Irina: Beyond perfect=)

So the Midjourney, Stable Diffusion, and DALL-E models — you’ve tried all of them. What your first impressions were?

Kate: Of course, it was “wow!” when first looking at the examples of images. And of course, I thought I would also get amazing results as one, two, three. Spoiler: I did not. It was not so easy.

Irina: But definitely worth digging into.

‍Of all, what AI image generators are the best? For what tasks?

Irina: Models differ in resulting images a lot because they were trained differently and the results are not the same in terms of style.
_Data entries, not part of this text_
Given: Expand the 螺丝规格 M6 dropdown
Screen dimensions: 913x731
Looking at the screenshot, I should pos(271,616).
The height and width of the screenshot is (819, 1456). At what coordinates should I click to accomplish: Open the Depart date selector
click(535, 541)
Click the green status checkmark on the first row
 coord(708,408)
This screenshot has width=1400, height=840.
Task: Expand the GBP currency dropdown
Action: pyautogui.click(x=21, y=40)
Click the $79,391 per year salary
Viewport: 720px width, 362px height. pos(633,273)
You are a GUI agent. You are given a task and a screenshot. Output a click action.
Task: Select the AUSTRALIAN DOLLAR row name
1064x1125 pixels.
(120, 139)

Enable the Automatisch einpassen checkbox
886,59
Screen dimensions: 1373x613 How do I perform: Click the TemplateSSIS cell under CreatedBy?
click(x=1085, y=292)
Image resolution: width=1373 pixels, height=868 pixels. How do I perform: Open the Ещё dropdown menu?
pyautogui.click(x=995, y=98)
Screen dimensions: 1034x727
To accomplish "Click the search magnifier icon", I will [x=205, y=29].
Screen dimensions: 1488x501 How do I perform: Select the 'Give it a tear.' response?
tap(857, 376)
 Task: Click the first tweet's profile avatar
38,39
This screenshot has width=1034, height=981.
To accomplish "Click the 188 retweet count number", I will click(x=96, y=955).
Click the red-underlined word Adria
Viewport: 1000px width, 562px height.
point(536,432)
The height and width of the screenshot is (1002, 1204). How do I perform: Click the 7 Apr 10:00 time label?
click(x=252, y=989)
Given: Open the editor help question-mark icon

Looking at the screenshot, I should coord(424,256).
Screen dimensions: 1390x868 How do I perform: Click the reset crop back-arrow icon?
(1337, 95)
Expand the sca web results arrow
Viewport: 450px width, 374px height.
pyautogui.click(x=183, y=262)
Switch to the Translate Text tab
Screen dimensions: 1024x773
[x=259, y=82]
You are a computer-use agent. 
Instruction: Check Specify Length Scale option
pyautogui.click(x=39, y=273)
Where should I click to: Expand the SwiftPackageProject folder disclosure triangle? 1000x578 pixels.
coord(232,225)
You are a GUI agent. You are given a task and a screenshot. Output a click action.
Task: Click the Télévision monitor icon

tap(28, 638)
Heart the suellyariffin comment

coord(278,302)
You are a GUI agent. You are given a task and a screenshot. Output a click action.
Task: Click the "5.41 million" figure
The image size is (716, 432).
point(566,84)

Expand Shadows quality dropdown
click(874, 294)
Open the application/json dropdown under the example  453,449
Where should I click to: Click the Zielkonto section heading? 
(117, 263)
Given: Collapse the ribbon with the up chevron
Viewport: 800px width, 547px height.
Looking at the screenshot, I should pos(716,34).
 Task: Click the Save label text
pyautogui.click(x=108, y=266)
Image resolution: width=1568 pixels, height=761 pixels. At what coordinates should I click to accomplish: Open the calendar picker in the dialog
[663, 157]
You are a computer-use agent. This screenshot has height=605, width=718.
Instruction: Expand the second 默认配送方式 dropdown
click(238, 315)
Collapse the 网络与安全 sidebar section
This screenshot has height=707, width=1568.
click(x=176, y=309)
The brightest example is that Midjourney creates ethereal, artwork-video-game-styled images; that’s because it was trained on artwork. And DALL-E is believed to be best at generating realistic life-like images. Stable Diffusion, in my opinion, is a mixture of both but is also more on the realistic side.

Kate: For me, Stable Diffusion appeared the most complex to find an approach to. Probably it’s just me, but prompting has to be way more in-depth than it is with other models. Like, I had real problems trying to generate a cat with green eyes that would look like a cat, not some diabolic creature.

I played around with all three models and for me, Midjourney stands out tremendously. From what I noticed, it so easily fills in all gaps and background elements with a beautiful mist of small details. Silhouettes, lights, or a dark forest behind the central characters are responsible for creating that mystic fantasy atmosphere. Yes, Midjourney is certainly not meant for minimalist illustrations. You won’t get anything flat, simple, 2D from it. I tried many times and it was nearly OK, but it took me so long to get something like this.

“happy smiling girl with a phone, flat simple illustration, pastel colors” — Midjourney

Has it ever happened that the AI text-to-image model never managed to deliver a satisfactory result? What did you do then?

Kate: You hardly ever get the result you need on the first try. Like, Midjourney only offers 25 free tries and they go faster than you would expect them to! Prompting is the thing you need to master. If the model doesn’t work, although you see everyone else succeed, it’s probably you, sorry. Try as many variations of your prompts as you can or ask someone else to formulate the request for you; different people may focus on completely different parts of something when trying to describe it. By the way, somehow it applies to AI too.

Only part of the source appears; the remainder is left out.